• **STATED GOAL**: List each line of the data below as a numbered list, skipping blank lines and leaving out the pictures.
## START EXCERPTED DATA
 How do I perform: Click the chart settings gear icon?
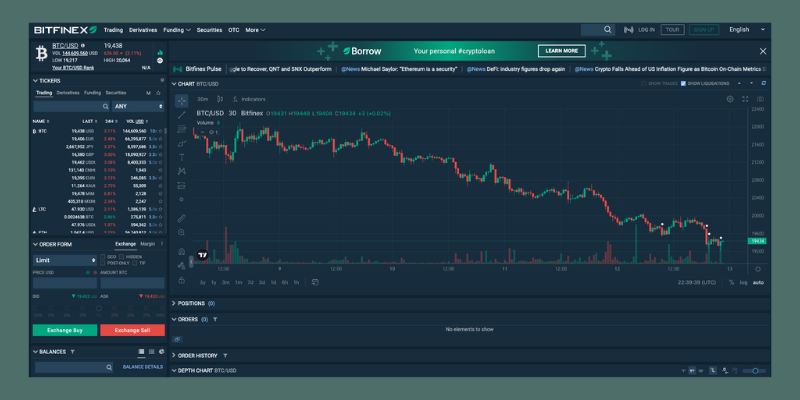pos(730,99)
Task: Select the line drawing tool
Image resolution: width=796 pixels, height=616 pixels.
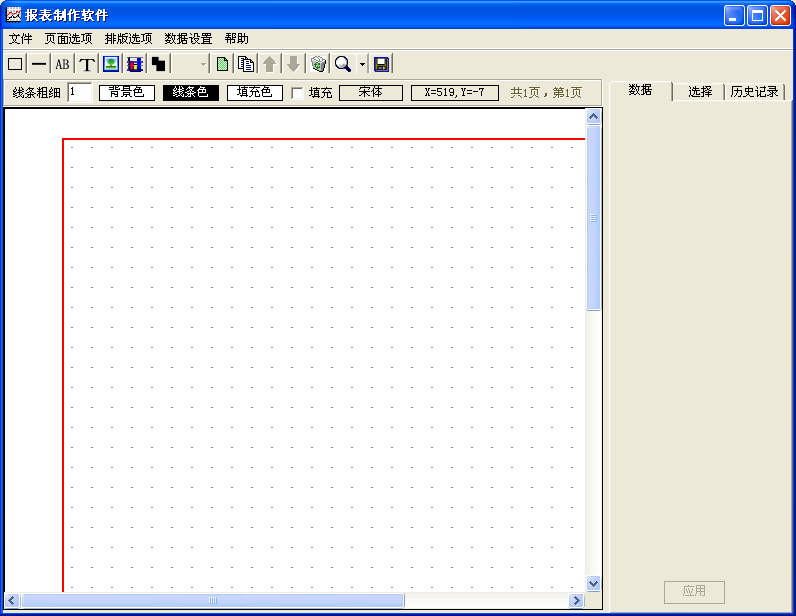Action: pos(38,64)
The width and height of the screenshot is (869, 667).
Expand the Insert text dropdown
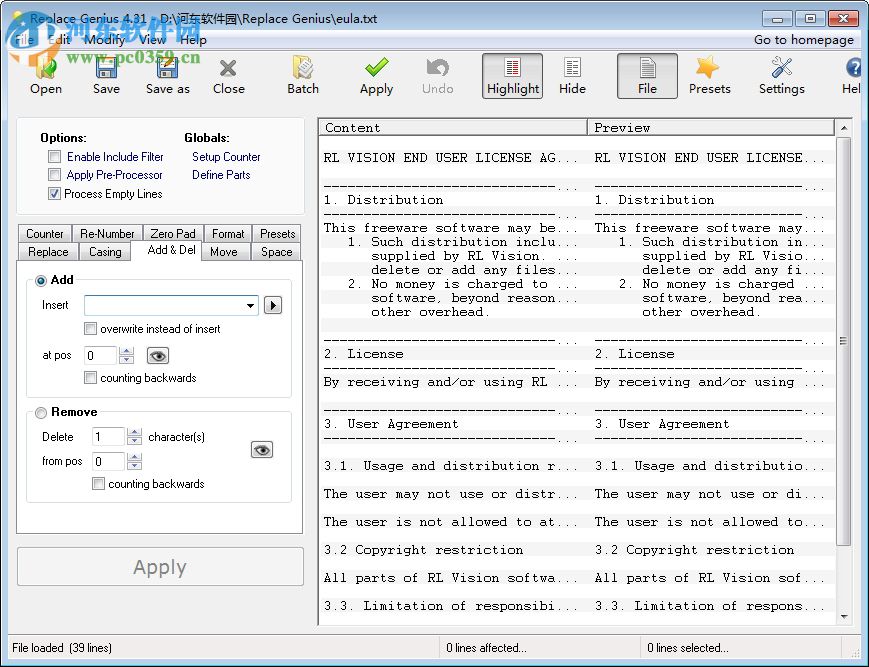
## END EXCERPTED DATA
• **TASK RESULT**:
1.  How do I perform: Click the chart settings gear icon?
2. pos(730,99)
3. Task: Select the line drawing tool
4. Image resolution: width=796 pixels, height=616 pixels.
5. Action: pos(38,64)
6. The width and height of the screenshot is (869, 667).
7. Expand the Insert text dropdown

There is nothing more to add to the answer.